Figure 4. The widespread incorporation of intermittent energetic challenges into daily life is a society-wide problem

Knowledge gained from biomedical research can provide a workable prescription for optimal brain health (and general health) that should be implemented beginning early in adult life. Effective approaches for intermittent energetic challenges (energy restriction and exercise) must be incorporated into the curriculum at medical schools, and should be practiced by physicians in general practice and specialists who treat diseases associated with a chronic positive energy balance. Interventions would be administered in a manner that results in a high level of compliance. Patients for whom the prescription fails could be referred to inpatient rehabilitation facilities for a sufficient time period for the patient to adapt to a regimen of intermittent energetic challenges. Primary and secondary education of youth should emphasize the importance of intermittent energetic challenges for optimal health, productivity and happiness.

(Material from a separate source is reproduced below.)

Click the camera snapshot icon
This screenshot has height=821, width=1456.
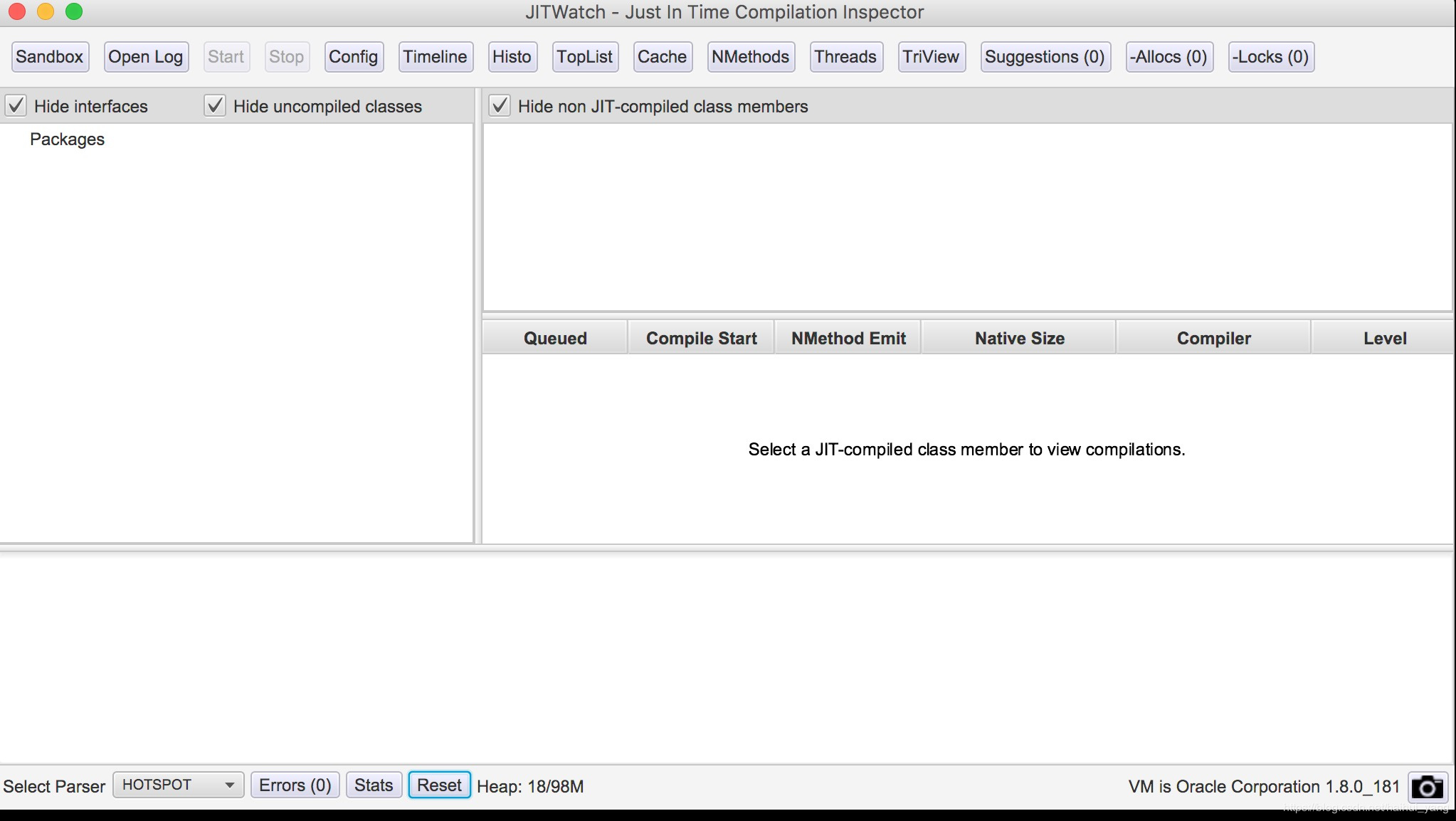[x=1428, y=787]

Parents should be counseled on their critical role in determining the diet and exercise habits of their children. The government plays multiple roles in promoting optimal brain health of societies through its support of education and biomedical research, and its control of the ‘dark, brain-wasting forces’ of the food, pharmaceutical, agriculture industries. High energy density addictive fat- and simple sugar-laden foods that are heavily advertised, together with an agriculture industry that dissuades the growing and marketing of vegetables and fruits, has results in widespread overeating. Because of the development of energy expenditure-sparing technologies (automobiles, mass transit, elevators, computers, etc.), exercise is unnecessary for the vast majority of the population to perform their jobs. The pharmaceutical industry is bolstered by the large market for drugs to treat diseases caused by excessive energy intake and effort-sparing technologies.